Problem to solve
Continue the text on branched-chain amino acids from where it stops.

Adequate intake of protein is very important to achieve progress in sports. It is constantly emphasized that protein plays a critical role in muscular strength. This is very true, but less emphasized is the role of branched-chain amino acids (BCAAs) in muscular health. Whether you are a bodybuilder, recreational weightlifter, or endurance athlete, the BCAAs are a necessity to progress in your activity of choice.
BCAAs are essential amino acids that must be obtained through dietary protein sources. The ‘branched-chain’ portion refers to the appearance of their chemical structure, unseen by the naked eye (Chemistry 101). There are 3 BCAAs: leucine, isoleucine, and valine. Many studies have confirmed that BCAAs stimulate the production of protein in muscle and help to reduce muscle breakdown resulting from intense exercise.
While most of the amino acids are metabolized in the liver, the bulk of BCAA metabolism occurs in the muscle and some of it occurs in adipose tissue (more famously known as fat). By bypassing the liver, the BCAAs are absorbed by muscle relatively quickly, which in turn helps to ensure quicker muscular recovery.
The BCAAs make up about 40% of the daily needs of essential amino acids. In turn, they also make up about 35% of muscle tissue. Athletes commonly use them to enhance athletic performance and to reduce muscular breakdown during exercise. Some researchers estimate the BCAAs provide up to 18% of total workout energy.
Some research has shown that BCAA supplementation is beneficial when taken before, during, and after exercise. Improvements in physical and mental performance have been observed in marathon runners, especially when using BCAAs prior to exercising. Sadly, results are inconsistent. Currently, most researchers do not believe BCAAs are highly effective in directly enhancing athletic performance.

Items from a dataset:
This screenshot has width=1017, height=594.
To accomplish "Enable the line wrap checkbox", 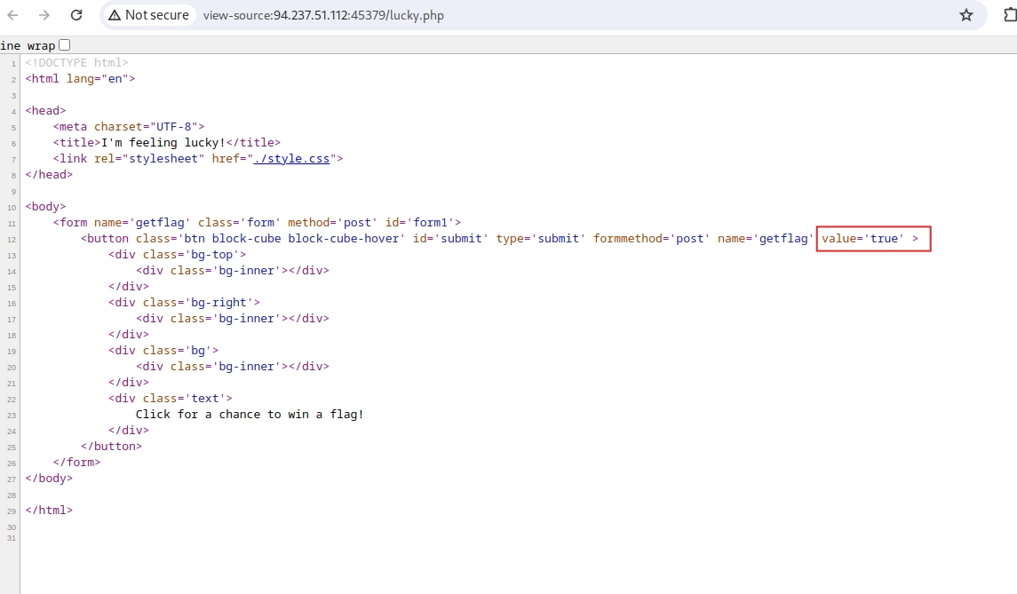I will [x=64, y=45].

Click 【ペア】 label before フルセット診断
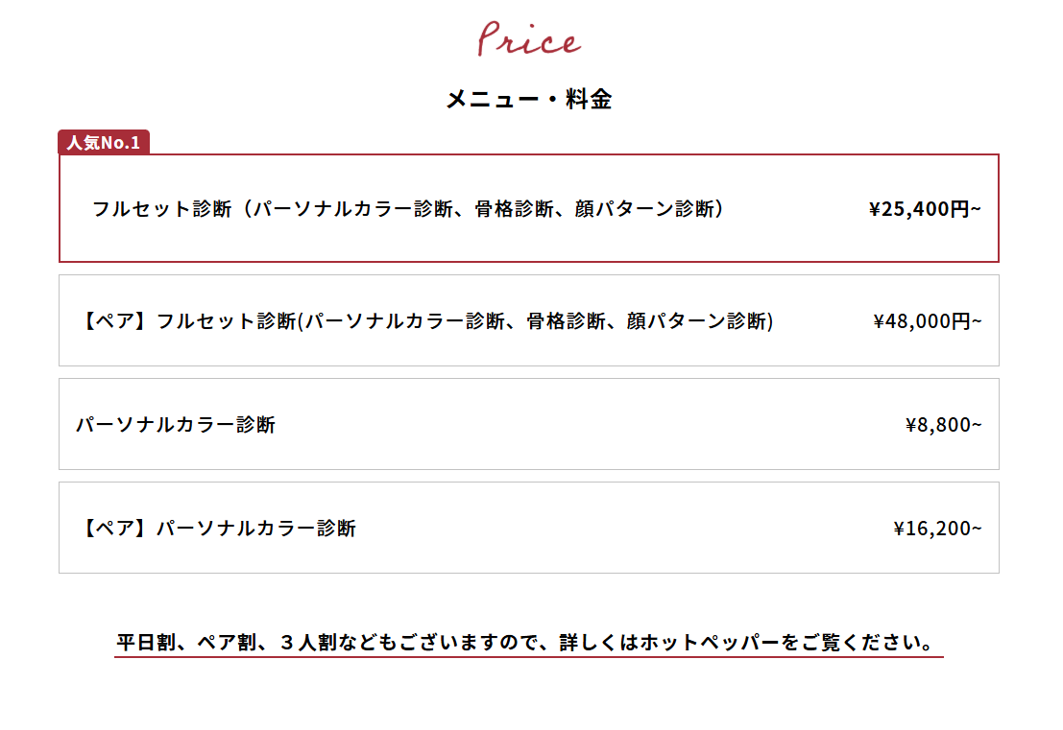pyautogui.click(x=115, y=320)
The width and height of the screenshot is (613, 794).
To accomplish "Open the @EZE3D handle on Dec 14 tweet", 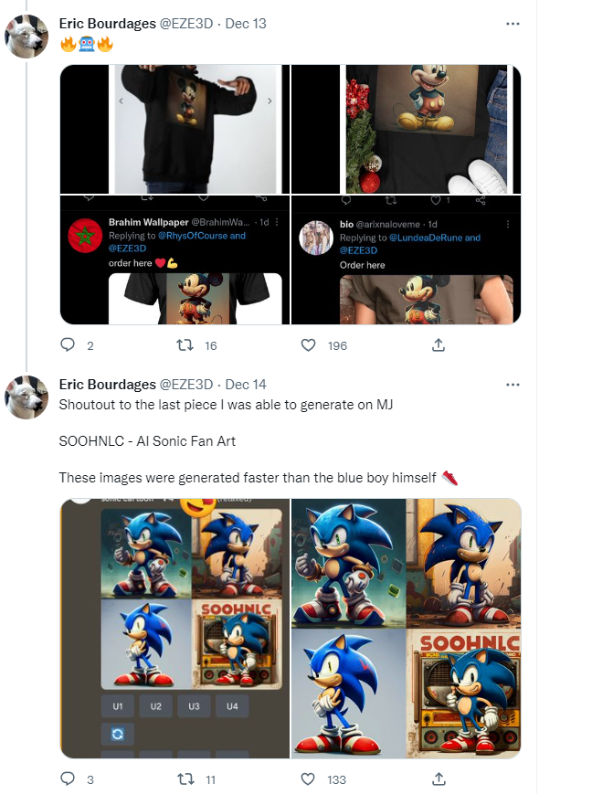I will (186, 385).
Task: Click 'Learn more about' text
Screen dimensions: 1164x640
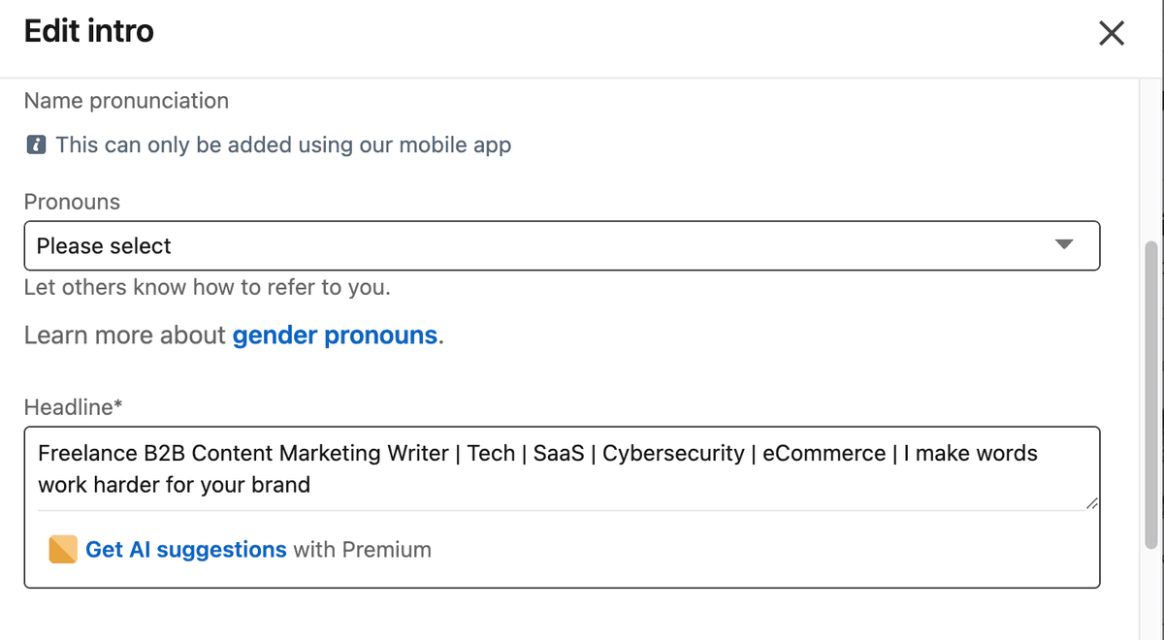Action: pos(125,336)
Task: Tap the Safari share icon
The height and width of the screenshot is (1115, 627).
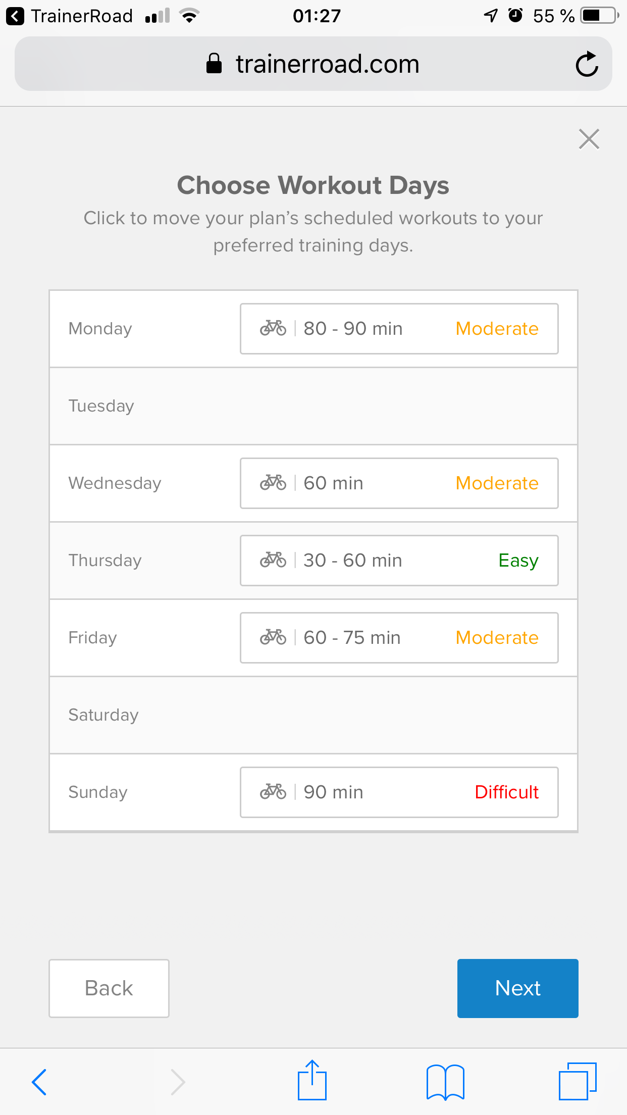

Expected answer
Energy levels during heavy exercise can be maintained because the body utilizes BCAAs and fat as secondary energy sources after glycogen (sugar) stores have been used up. Adequate protein can even help prevent muscle loss when following any diet. For strength training, basic guidelines dictate total protein intake should equal 1.3-1.6 grams/kilogram of body weight to ensure sufficient intake of BCAAs.
The average daily dose of BCAAs should be between 1-5 grams. This will vary based on body weight, exercise duration, and individual nutritional needs. If experimenting with supplements, local Target stores sell, for example, EAS 100% Whey Protein. It provides 6.3 grams of BCAAs per serving. It is highly recommended to consult with a qualified sports nutritionist for guidance when using any supplement.
Most protein and BCAAs can be obtained from food. Food sources of BCAAs include beef, chicken, fish, soy, dairy products, and eggs. They also can be found in plant-based foods, including whole wheat, brown rice, baked beans, lima beans, pumpkins seeds, almonds, cashews, lentils, and corn.
As research into BCAAs continues, remember that they can be used before and after workouts to help build muscle and accelerate muscle recovery.